A few weeks ago I confessed to one of my lovely readers that the Christmas Pudding we ate last year had actually been ‘maturing’ for just over 5 years. Yes, 5 years. And do you know, it was the most incredible Christmas pudding I have ever eaten.
Made from Delia’s recipe, it had been wrapped and stored carefully in the back of a cool, dark cupboard and even moved house with us. I know that’s a long time to keep a pudding – even Delia says they are best eaten within a few months. Let’s just say, myself and Mr K pay little heed to ‘best before’ and ‘sell by’ dates preferring to go by taste or smell instead…you’ll soon know if something is past its best!
Anyhow, I was rummaging through the kitchen shelves a few weeks ago on the hunt for Christmas Cake ingredients and found a jar of mincemeat that must have been bought at least 2 years ago as it expired in November 2013. I adore sweet mincemeat (ADORE) and had all good intentions of making a batch myself this year but have run out of time. There are some excellent sweet mincemeats on the market, so I am happy to ‘make do’ with an off-the-shelf jar, however I will see if I can find some from a small producer at a food market over the next few weeks and if not then I might raid my Mother-in-almost-Law’s stash!
Whilst I am partial to a mince pie or three, particularly ones made with the delicious short and sweet pastry from my Mother-in-almost-Law, I did wonder what else can you can do with a jar of mincemeat so had a read through all my festive cookbooks and found a few ideas I thought I’d share with you…

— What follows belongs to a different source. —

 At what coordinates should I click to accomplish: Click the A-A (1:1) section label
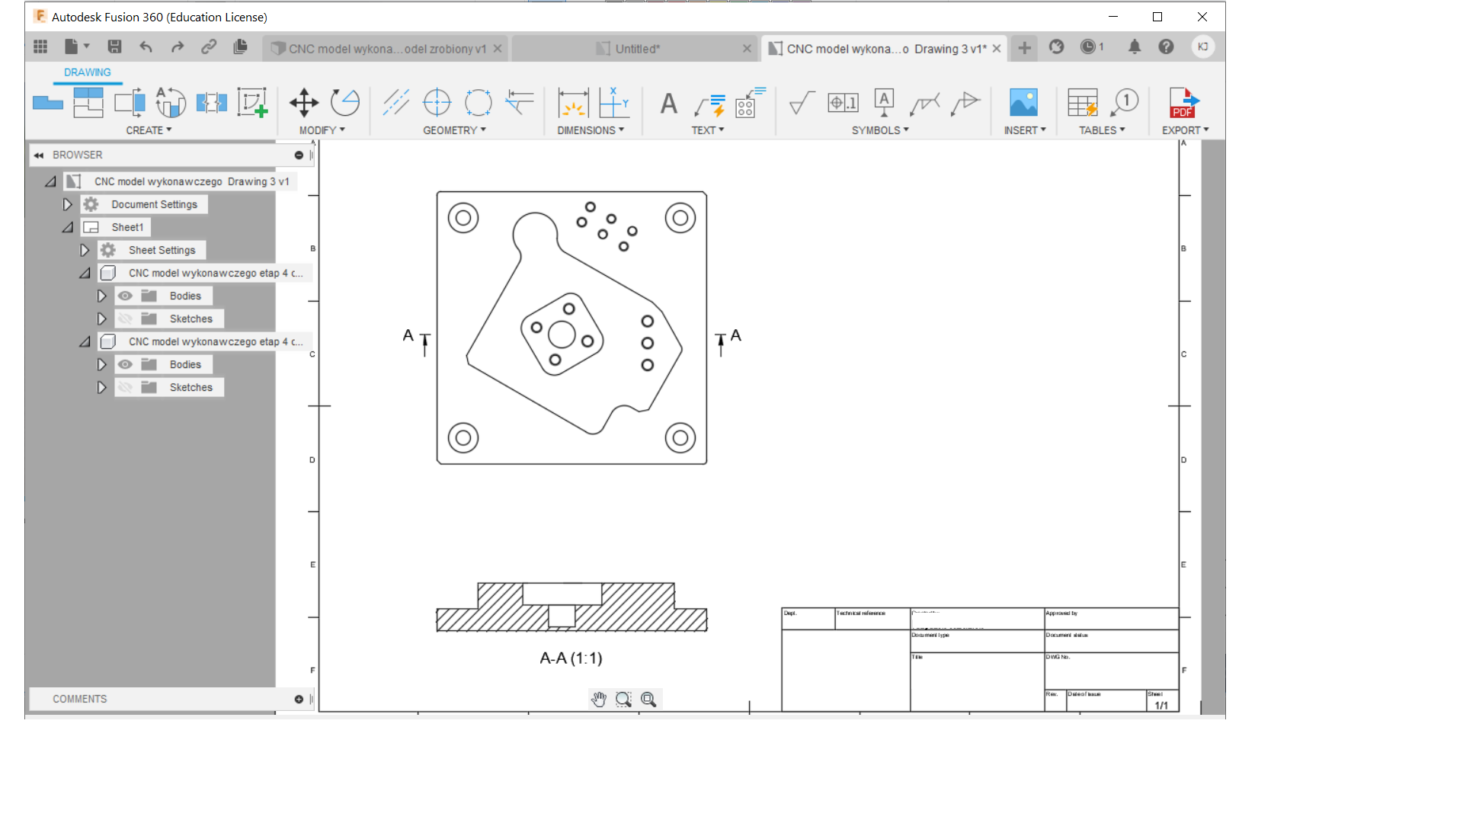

Delia has an excellent recipe for a Last-Minute Christmas Mincemeat Cake in her Delia Smith Christmas book, so if you didn’t get round to making the fully fruited one on Stir-up Sunday this is a great alternative. It has been spruced up and republished as the Christmas Sherry Mincemeat Cake and the recipe is available at Delia Online. Ever-practical, Delia does say to use a good quality mincemeat, preferably homemade, as the amount of liquid in cheaper brands will affect the result of the bake.

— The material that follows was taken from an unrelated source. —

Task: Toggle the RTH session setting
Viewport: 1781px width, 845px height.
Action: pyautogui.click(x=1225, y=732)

Nigella might have the perfect solution for those of us who didn’t quite get round to making our own sweet mincemeat. In her How to Eat cookbook there is a recipe (in the loosest sense of the term) for livening up a shop-bought jar and making it more ‘homemade’:
“Buy a 400-500g jar of the best mincemeat you can find and, a couple of weeks before Christmas, grate in a cooking apple or a quince, stir in 3 tablespoons of rum, Grand Marnier or eau de vie de Coings, add some chopped flaked almonds (about 60g) and the juice of ½ a lemon and ½ an orange each, and a bit of the grated zest both. Then you’ll almost feel like you made your own mincemeat.”
So what did I do with the matured jar I found at the back of the kitchen shelf? Well, Dominic over at Belleau Kitchen has published a wonderful recipe for Mince Pie Flapjacks – just like regular flapjacks but with a few festive twists and they really couldn’t be any simpler to make.
Another confession: I’m not very good at making flapjacks. Never have been and I have no idea where I go wrong. Even following recipes which are tried and tested, passed on by friends who have baked them for me, I just can’t get the balance of chew and crisp just right and have no idea where I go wrong or at least not quite right.
Not one to be deterred, I figured it was time for another flapjack attempt and a few days after coming out of hospital I pottered about in the kitchen and mixed up a batch. Despite using a tin far too deep, they came out pretty well and are absolutely delicious! I have since made a second batch using a shallower tin and to finish off the vintage mincemeat which tasted absolutely fine despite sitting in the dark for a few years!
One final confession…There’s another Christmas Pudding in the back of the cupboard which we will be eating this year…six years and counting.
I’d love to hear from you with any other suggestions for using up a jar of mincemeat – I’m sure there must be some weird and wonderful recipes out there!